#### Your objective:
Arrange the items below as a numbered list, omitting any blank lines.
Begin Dataset
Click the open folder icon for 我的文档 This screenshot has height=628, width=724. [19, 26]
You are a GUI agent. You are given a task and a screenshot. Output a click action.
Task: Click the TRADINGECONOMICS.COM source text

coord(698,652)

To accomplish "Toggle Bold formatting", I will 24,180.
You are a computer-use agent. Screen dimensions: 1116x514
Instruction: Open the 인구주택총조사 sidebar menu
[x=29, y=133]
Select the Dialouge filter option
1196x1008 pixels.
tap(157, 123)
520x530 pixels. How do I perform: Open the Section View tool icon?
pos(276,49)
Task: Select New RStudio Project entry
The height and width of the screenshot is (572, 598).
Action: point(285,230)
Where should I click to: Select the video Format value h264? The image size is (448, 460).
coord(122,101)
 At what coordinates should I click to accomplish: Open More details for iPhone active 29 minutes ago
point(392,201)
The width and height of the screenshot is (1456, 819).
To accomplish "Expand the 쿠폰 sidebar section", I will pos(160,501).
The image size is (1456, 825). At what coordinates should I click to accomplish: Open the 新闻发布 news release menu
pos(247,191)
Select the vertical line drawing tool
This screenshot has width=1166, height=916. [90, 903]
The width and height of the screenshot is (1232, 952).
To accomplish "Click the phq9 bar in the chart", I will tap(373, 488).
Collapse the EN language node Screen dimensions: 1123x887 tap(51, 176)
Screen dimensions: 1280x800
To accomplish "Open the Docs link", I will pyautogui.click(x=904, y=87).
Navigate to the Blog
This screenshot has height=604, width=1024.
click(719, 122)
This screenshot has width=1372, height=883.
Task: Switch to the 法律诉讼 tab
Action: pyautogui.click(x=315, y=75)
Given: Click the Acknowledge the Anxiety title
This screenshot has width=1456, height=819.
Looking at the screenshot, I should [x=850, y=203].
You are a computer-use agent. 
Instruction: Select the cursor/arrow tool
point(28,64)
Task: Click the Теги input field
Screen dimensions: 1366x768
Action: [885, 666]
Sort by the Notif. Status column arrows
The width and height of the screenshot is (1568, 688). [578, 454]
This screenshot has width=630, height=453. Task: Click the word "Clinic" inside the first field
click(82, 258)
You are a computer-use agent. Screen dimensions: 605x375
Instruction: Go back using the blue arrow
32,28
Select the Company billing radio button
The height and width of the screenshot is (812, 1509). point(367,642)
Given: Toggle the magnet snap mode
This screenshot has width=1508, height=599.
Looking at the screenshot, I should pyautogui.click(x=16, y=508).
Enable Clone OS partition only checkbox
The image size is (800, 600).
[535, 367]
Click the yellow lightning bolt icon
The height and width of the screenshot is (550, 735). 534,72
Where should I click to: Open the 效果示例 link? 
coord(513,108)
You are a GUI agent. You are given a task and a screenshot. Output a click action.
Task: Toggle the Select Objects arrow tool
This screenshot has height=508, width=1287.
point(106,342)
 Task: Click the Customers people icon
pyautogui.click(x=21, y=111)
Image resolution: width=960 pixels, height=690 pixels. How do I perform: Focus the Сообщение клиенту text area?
End Dataset
#### Result for this task:
1. Click the open folder icon for 我的文档 This screenshot has height=628, width=724. [19, 26]
2. You are a GUI agent. You are given a task and a screenshot. Output a click action.
3. Task: Click the TRADINGECONOMICS.COM source text
4. coord(698,652)
5. To accomplish "Toggle Bold formatting", I will 24,180.
6. You are a computer-use agent. Screen dimensions: 1116x514
7. Instruction: Open the 인구주택총조사 sidebar menu
8. [x=29, y=133]
9. Select the Dialouge filter option
10. 1196x1008 pixels.
11. tap(157, 123)
12. 520x530 pixels. How do I perform: Open the Section View tool icon?
13. pos(276,49)
14. Task: Select New RStudio Project entry
15. The height and width of the screenshot is (572, 598).
16. Action: point(285,230)
17. Where should I click to: Select the video Format value h264? The image size is (448, 460).
18. coord(122,101)
19.  At what coordinates should I click to accomplish: Open More details for iPhone active 29 minutes ago
20. point(392,201)
21. The width and height of the screenshot is (1456, 819).
22. To accomplish "Expand the 쿠폰 sidebar section", I will pos(160,501).
23. The image size is (1456, 825). At what coordinates should I click to accomplish: Open the 新闻发布 news release menu
24. pos(247,191)
25. Select the vertical line drawing tool
26. This screenshot has width=1166, height=916. [90, 903]
27. The width and height of the screenshot is (1232, 952).
28. To accomplish "Click the phq9 bar in the chart", I will tap(373, 488).
29. Collapse the EN language node Screen dimensions: 1123x887 tap(51, 176)
30. Screen dimensions: 1280x800
31. To accomplish "Open the Docs link", I will pyautogui.click(x=904, y=87).
32. Navigate to the Blog
33. This screenshot has height=604, width=1024.
34. click(719, 122)
35. This screenshot has width=1372, height=883.
36. Task: Switch to the 法律诉讼 tab
37. Action: pyautogui.click(x=315, y=75)
38. Given: Click the Acknowledge the Anxiety title
39. This screenshot has width=1456, height=819.
40. Looking at the screenshot, I should [x=850, y=203].
41. You are a computer-use agent. 
42. Instruction: Select the cursor/arrow tool
43. point(28,64)
44. Task: Click the Теги input field
45. Screen dimensions: 1366x768
46. Action: [885, 666]
47. Sort by the Notif. Status column arrows
48. The width and height of the screenshot is (1568, 688). [578, 454]
49. This screenshot has width=630, height=453. Task: Click the word "Clinic" inside the first field
50. click(82, 258)
51. You are a computer-use agent. Screen dimensions: 605x375
52. Instruction: Go back using the blue arrow
53. 32,28
54. Select the Company billing radio button
55. The height and width of the screenshot is (812, 1509). point(367,642)
56. Given: Toggle the magnet snap mode
57. This screenshot has width=1508, height=599.
58. Looking at the screenshot, I should pyautogui.click(x=16, y=508).
59. Enable Clone OS partition only checkbox
60. The image size is (800, 600).
61. [535, 367]
62. Click the yellow lightning bolt icon
63. The height and width of the screenshot is (550, 735). 534,72
64. Where should I click to: Open the 效果示例 link? 
65. coord(513,108)
66. You are a GUI agent. You are given a task and a screenshot. Output a click action.
67. Task: Toggle the Select Objects arrow tool
68. This screenshot has height=508, width=1287.
69. point(106,342)
70.  Task: Click the Customers people icon
71. pyautogui.click(x=21, y=111)
72. Image resolution: width=960 pixels, height=690 pixels. How do I perform: Focus the Сообщение клиенту text area?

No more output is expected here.